Membership of the NCAA Basketball Facebook Fan Page is at about 12,000, where as the recent Vancouver Winter Olympics Fan Page reached more than 1.2 million fans. There are definitely more opportunities of cross-promoting this channel within the streaming broadcast.

The NCAA has chosen not to use a 3rd party photo sharing platform like Flickr, instead adopting a more ‘old-school’ and commercially focused approached by hosting galleries solely within NCAA.com.

The NCAA Twitter account is almost being exclusively used as a news feed, with not much interaction taking place. This element of the offer could be bolstered if the the NCAA responded more to followed more fans, responded to fan comments and re-tweeted other people’s content. I think they are missing a trick here.

Commercial partner activity

A lot of creative activity is being undertaken by the brands associated with the NCAA including: AT&T, Coca-Cola Zero and Capital One.

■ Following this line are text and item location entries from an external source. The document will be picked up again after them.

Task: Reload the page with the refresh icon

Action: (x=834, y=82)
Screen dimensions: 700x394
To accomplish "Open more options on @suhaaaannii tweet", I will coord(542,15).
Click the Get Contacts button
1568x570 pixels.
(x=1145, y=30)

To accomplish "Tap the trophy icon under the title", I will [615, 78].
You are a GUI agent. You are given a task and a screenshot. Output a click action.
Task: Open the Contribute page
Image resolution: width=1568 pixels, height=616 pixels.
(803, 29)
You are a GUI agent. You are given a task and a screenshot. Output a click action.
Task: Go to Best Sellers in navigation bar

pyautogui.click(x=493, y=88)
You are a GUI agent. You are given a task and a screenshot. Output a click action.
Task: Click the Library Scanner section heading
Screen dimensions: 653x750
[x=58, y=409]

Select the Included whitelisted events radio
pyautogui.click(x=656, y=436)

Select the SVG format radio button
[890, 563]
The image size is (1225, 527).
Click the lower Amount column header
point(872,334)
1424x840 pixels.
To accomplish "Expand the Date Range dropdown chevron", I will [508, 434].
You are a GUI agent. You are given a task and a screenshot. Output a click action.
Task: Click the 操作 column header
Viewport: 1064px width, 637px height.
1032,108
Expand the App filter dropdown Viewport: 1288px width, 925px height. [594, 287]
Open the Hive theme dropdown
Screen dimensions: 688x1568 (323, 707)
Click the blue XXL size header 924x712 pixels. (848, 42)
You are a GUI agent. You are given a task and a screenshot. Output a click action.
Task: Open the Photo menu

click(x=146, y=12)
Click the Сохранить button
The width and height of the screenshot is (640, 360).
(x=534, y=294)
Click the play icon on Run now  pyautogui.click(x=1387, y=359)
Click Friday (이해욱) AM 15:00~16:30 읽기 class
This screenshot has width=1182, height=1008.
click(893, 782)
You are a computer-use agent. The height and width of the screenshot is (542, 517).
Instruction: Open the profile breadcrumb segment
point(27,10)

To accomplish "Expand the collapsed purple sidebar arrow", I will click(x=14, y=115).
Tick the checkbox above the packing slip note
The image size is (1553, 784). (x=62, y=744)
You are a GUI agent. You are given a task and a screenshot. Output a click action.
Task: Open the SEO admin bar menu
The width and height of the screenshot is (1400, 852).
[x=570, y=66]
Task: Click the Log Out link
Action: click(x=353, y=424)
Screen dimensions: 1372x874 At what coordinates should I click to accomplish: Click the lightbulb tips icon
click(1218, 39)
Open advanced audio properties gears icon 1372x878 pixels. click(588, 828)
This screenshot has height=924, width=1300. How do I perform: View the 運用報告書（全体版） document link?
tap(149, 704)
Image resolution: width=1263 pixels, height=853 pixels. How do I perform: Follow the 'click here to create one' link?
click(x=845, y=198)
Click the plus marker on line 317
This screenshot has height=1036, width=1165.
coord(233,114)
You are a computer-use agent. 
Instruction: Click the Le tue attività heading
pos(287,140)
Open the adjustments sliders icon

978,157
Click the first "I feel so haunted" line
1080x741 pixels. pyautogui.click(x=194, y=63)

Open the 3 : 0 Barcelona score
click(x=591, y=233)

Coke Zero and Capital One are probably the two worth looking at in the most detail as they are taking very unique and engaging approaches to their partnership exploitation.

Coca-Cola Zero: Brain Bracket Championship

This simple, but clever idea, involves asking fans to submit innovations (or as they call them ‘fannovations’) to help enhance the fan experience of the Championship.

The shortlisted ideas have made it into the final 64 elimination showdown, where they go head-to-head and voted for by other fans.

The ultimate winner receives $10,000.

Capital One: The Ivan Brothers 

Another clever idea, this time using YouTube as the hub.
To launch the new Capital One Venture Credit Card with Double Air Miles, two medieval brothers standing at 7’2″ and 7’8″ feature in a series of mini-movies showing the power of ‘doubling up’.

I like the use of video in this campaign however this appears to be a more costly execution than the route Coca-Cola has taken but only sign-ups / leads generated as a result will give us a complete picture.

In saying that, the channel has already had more than 285,000 views.

For more, check out TheIvanBrothers.com

Summing it all up

I think it’s fair to say that the NCAA’s commercial partners, especially CBS Sports, Coca-Cola and Capital One are really doing some innovative and powerful things around this year’s NCAA Tournament.

The NCAA itself, like most amateur sporting associations, is probably not meeting the same ‘grades’ via their own channels (most likely due to funding / budgets) but some minor tweaks like increasing Twitter engagement levels could make a big difference.

It’s a great case study, and one that FIFA should keep a close eye on.

Adam Vincenzini

Notes:

Prior to joining Paratus Communications, I worked with Cricket Australia for a number of years, helping to market Australia’s most popular sport and it’s ‘proudest possession’ – the Australia Cricket Team.

In the build up to the 2006/07 Ashes Series we, and our commercial partners, activated a number of campaigns to bring fans closer to the contest, including the launch of the Australian Cricket Family – the official fan membership of Cricket Australia.

In just four short years, the way sports fans connect to major events has changed dramatically, thanks mainly to the improvements in the technology available and the social media explosion.

1 Comment

  • Reply March 22, 2010

    Jason Peck

    It’s a shame the NCAA doesn’t have a March Madness/basketball specific Twitter account or one with some personality. The biggest problem is we don’t know who the tweets are coming from, so it’s hard to foster dialogue/conversation when people have to talk to a logo.

    Their blog is also lacking basic functionality such as the ability for people to easily share posts with their friends on other sites.

    If anyone from the NCAA reads this, please get in touch. I’d love to help, and I’m sure Adam would, too.